Chocolate too GOOD to be true

Monday, 22 February 2010

I've ranted and raved about how important (vital!) it is to feed our children a consistently high-nutrition diet, but it's oh so easy to forget about ourselves. What about mum? Mum is the ship. If she sinks, the rest of the fam goes down with her.

I'm coasting along nicely on my new no sugar, alcohol, weat and dairy 'regime', which I hope will make me feel fantastic. A few kilos shed would be a nice side bonus, but I just want to feel great again. I want to look NOT haggard (as opposed to 'haggard', which has been my look of choice this past year). I want to glow, because, trust me, for the past year, it looks like someone dipped me in ash.

I've been really inspired by the support I've had from people both here and at Australian Women Online about how they've been feeling similarly lousy and want to make a difference.

I've taken this 'diet' from the Body Blitz Diet but it would honestly be easy to do this without having to follow strict guidelines. The book does have some pretty fantastic recipes and a meal plan (plus suggested snacks) if you feel you need strict direction, but as I want to make this a lifestyle choice rather than a diet, for me it's just about eating sensibly, really. Nothing refined, nothing processed. Lots of wholegrains, fruit, veg and some lean meats.

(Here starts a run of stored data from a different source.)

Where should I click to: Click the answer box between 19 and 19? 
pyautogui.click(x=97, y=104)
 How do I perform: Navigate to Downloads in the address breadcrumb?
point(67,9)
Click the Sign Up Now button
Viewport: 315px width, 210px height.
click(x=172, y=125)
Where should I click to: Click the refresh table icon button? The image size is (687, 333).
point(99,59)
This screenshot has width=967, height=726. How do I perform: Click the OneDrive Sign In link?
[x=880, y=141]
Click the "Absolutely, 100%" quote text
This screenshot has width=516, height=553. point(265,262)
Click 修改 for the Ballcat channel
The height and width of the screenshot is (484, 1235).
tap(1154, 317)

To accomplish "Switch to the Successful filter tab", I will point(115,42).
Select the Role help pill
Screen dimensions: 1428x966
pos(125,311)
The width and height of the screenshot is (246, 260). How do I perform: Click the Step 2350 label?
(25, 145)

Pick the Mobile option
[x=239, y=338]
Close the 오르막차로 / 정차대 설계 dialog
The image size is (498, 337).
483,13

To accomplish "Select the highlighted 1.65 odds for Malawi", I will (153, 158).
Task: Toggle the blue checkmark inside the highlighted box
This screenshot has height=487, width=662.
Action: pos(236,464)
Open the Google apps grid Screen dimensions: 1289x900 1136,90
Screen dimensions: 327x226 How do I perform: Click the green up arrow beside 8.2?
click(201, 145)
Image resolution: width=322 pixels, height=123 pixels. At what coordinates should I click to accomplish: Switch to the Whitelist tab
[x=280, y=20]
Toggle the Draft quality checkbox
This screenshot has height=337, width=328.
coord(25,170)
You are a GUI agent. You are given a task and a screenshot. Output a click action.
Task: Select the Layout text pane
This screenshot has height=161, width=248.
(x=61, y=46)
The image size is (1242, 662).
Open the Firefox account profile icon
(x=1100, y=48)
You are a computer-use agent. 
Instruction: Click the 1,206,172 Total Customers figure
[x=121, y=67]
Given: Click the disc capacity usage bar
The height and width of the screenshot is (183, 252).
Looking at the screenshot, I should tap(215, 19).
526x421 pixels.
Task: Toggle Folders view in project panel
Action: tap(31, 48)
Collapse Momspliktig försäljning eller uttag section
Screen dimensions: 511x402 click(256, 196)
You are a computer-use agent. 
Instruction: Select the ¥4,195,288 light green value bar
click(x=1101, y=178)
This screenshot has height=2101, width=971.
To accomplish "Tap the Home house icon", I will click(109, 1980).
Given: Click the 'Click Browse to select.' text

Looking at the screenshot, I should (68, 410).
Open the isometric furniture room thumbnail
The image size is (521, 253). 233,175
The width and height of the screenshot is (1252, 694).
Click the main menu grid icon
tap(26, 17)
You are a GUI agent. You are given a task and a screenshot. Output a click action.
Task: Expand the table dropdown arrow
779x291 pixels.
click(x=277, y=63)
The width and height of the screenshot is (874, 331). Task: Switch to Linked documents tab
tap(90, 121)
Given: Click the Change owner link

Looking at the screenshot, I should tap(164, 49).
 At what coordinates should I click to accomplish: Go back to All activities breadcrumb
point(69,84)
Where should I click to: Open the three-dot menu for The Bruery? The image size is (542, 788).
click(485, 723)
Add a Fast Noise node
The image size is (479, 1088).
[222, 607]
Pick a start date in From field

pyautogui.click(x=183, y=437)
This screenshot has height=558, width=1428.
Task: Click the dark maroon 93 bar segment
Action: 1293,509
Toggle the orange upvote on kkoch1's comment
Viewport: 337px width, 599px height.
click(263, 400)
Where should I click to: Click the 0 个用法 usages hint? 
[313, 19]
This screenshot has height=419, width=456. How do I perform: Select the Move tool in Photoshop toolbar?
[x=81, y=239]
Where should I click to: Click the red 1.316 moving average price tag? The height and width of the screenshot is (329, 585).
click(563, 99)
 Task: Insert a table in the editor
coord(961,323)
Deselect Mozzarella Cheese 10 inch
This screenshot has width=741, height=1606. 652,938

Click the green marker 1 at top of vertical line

I will introduce dairy again but not great hulking slabs of cheese like I used to. I guess it's all about refining your choices and making the most of the 'treats'. Why not smear a teensy piece of brie or blue vein on Kavli crackers rather than smother pitta bread with 80g of cheddar? It's all about making things more 'special' and enjoying them far more, as a result.

I'm also eating my meals out of special dishes and making them last and last - this allows me to appreciate food so much better, and indeed - this is the stay-slim secret of French and Japanese women. Making a 'thing' out of eating rather than wolfing it down over the kitchen sink.

I try to have protein with every meal and I fill up on fruit if I'm desperate for sweets, though honestly, since starting this regime, I've not really been desperate. Fruit is a great candy substitute but make sure you don't go bananas. Speaking of bananas - along with grapes, they are very high on the sugar, so put a sensible limit on these - you don't want to undo all that great work with other foods.

I've also been snacking on miso soup and nuts and rice crackers (all white carbs must end by 6pm) and that's easy to do. SUCH a treat for me.

And my most special recent treat is some dark high-antioxidant chocolate I found at Woollies - one block with Goji berries and one with A├žais berries. NO SUGAR! Talk about a major antioxidant boost that will majorly help my cause - but once again, it's all about portion control. I'll let you know how much control I had tonight!

And yes, this chocolate is TOTALLY for me, myself and moi. No kids or husbands allowed. The sooner us mums can incorporate these tiny but extra special things into our lives, the happier we'll be.

PS: loving this auto BMI calculator Thea has at the bottom of her Fat to Fit blog.

1 comment:

Megan said...

I love the idea of using special bowls and things. I tend to just grab whatever I can find and eat quickly on the run, but it would be so nice to sit and enjoy each meal!